The animals — I made interspecies contact with at least 100 of them — were much more relaxed, and just as happy to be petted as they were to take time-outs in their crates. I observed no snapping or snarling. Only a couple wore costumes (I saw a chow chow in a cheongsam).
Few targets of ridicule are as easy to hit as owners and handlers of competitive show dogs. Even before the 2000 film “Best in Show” brilliantly lampooned the bipedal entrants in the fictional Mayflower Kennel Club Dog Show, there was always a way in which dog shows seemed to be more about humans than canines. That phenomenon was on full display Saturday. The only official competition was for best exhibitor booth. Just about everyone had brought his A-game.
The mastiff booth was decorated to resemble a medieval castle, with breeders and handlers tricked out like Crusaders and Sir Walter Scott heroines holding the leashes of enormous, tank-like dogs. At the Pembroke Welsh corgi booth, a woman dressed as the famously corgi-loving Queen Elizabeth II stood in front of a Buckingham Palace backdrop, occasionally interrupting her tutorials to perform blank-faced waves meant to impersonate Her Royal Majesty. The Saluki people built an elaborate set complete with Persian rugs, a plastic palm tree and an artificial campfire.
Most of the dogs I met were not scheduled to compete in the dog show proper. As several handlers explained to me, it’s tiring to spend all day being petted by thousands of people, and putting a dog into competition on top of that would be asking too much.
Some were retired from the show ring, some sired puppies for their dog chow, others were rescuers, shepherds or therapy dogs. One Leonberger had been to MIT during finals week to provide succor to stressed-out students. Given that I never made it past trigonometry, I could only imagine how comforting that must have been.

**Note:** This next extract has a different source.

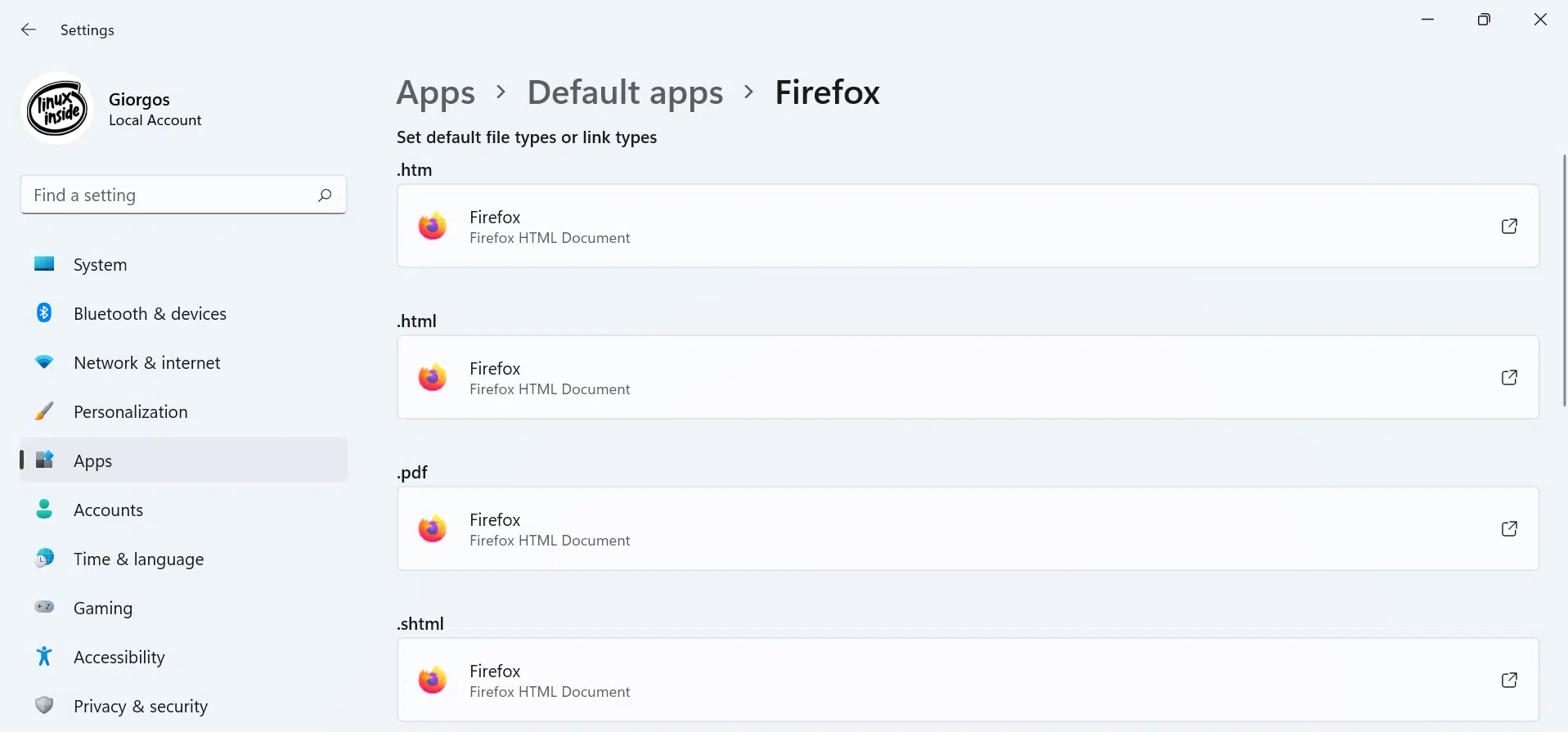This screenshot has width=1568, height=732.
Task: Open external link icon for .html
Action: pyautogui.click(x=1509, y=377)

This may or may not be news to PETA, but even if you’re made a little queasy by the way humans have shaped the dog gene pool, and even if you’d never dream of not adopting from a shelter, you’d still be hard pressed to find among the Meet the Breed gang anything but animals that are deeply loved and responsibly bred.
There are plenty of places where animal rights activists are needed — puppy mills, known bad breeders, irresponsible pet stores, people involved in dog fighting rings — but Westminster and its ilk? Of course, PETA is there less because of specifics than the platform.
The crowds Saturday were enormous, pushing and shoving and holding their heavy coats in one hand (it was cold and snowing in New York), and snapping smartphone pics with the other. But amid the chaos, the underlying mood was one of unmistakable joy.
Tuesday night a beagle named Miss P took best in show. But even though only one dog could win, it’s safe to assume that the rest went home with their egos and their health reasonably unscathed. Not that they weren’t totally embarrassed by their parents.